(begin)

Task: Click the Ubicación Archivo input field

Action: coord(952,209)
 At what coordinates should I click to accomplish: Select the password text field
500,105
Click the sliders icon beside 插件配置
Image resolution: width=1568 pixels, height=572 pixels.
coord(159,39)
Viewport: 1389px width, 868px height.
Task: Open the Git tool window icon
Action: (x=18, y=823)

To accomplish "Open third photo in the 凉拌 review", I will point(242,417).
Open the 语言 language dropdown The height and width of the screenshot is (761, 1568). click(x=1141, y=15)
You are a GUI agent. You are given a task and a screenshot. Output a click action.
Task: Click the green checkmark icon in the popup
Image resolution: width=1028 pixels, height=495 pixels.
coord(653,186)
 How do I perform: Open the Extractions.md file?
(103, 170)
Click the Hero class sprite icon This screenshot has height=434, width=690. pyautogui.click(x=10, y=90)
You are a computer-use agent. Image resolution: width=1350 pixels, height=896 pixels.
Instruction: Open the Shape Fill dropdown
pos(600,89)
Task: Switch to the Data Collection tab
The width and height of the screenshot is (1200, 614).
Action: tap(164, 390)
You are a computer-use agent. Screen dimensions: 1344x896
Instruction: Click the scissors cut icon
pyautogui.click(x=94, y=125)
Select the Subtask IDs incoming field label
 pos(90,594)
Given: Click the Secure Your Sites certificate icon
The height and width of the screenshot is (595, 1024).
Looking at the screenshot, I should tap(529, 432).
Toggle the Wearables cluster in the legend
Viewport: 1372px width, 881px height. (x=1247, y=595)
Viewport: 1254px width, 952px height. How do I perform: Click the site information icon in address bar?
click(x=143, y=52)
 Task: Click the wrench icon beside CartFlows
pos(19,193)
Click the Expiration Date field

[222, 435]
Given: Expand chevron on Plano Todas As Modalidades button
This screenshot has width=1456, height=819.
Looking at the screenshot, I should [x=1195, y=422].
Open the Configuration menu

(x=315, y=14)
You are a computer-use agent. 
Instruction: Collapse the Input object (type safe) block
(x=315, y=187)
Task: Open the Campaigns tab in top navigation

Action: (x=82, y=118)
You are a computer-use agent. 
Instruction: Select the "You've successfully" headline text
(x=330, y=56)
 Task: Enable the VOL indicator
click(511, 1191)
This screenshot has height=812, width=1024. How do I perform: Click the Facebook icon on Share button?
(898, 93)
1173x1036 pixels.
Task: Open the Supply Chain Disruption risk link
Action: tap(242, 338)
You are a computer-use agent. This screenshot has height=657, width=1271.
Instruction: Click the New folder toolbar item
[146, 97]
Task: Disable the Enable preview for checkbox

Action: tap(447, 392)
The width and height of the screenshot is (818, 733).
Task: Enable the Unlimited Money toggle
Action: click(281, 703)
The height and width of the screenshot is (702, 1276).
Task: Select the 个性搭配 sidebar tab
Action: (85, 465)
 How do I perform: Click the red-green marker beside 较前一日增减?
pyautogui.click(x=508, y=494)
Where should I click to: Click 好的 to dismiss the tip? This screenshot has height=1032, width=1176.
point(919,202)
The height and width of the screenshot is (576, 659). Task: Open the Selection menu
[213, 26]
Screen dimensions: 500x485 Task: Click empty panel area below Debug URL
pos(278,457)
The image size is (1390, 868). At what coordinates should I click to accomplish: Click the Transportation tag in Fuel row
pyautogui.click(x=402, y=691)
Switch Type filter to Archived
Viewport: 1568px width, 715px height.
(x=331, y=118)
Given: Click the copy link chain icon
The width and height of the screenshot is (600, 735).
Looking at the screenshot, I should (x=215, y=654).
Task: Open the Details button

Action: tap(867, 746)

(end)

SHORT TASK: In the records above, starting at the line containing "Viewport: 1254px width, 952px" and ending at the line containing "(x=315, y=187)", replace "Expiration Date" with "Start Date" and give back only those lines, with nothing else changed.

TASK SOLUTION:
Viewport: 1254px width, 952px height. How do I perform: Click the site information icon in address bar?
click(x=143, y=52)
 Task: Click the wrench icon beside CartFlows
pos(19,193)
Click the Start Date field

[222, 435]
Given: Expand chevron on Plano Todas As Modalidades button
This screenshot has width=1456, height=819.
Looking at the screenshot, I should [x=1195, y=422].
Open the Configuration menu

(x=315, y=14)
You are a computer-use agent. 
Instruction: Collapse the Input object (type safe) block
(x=315, y=187)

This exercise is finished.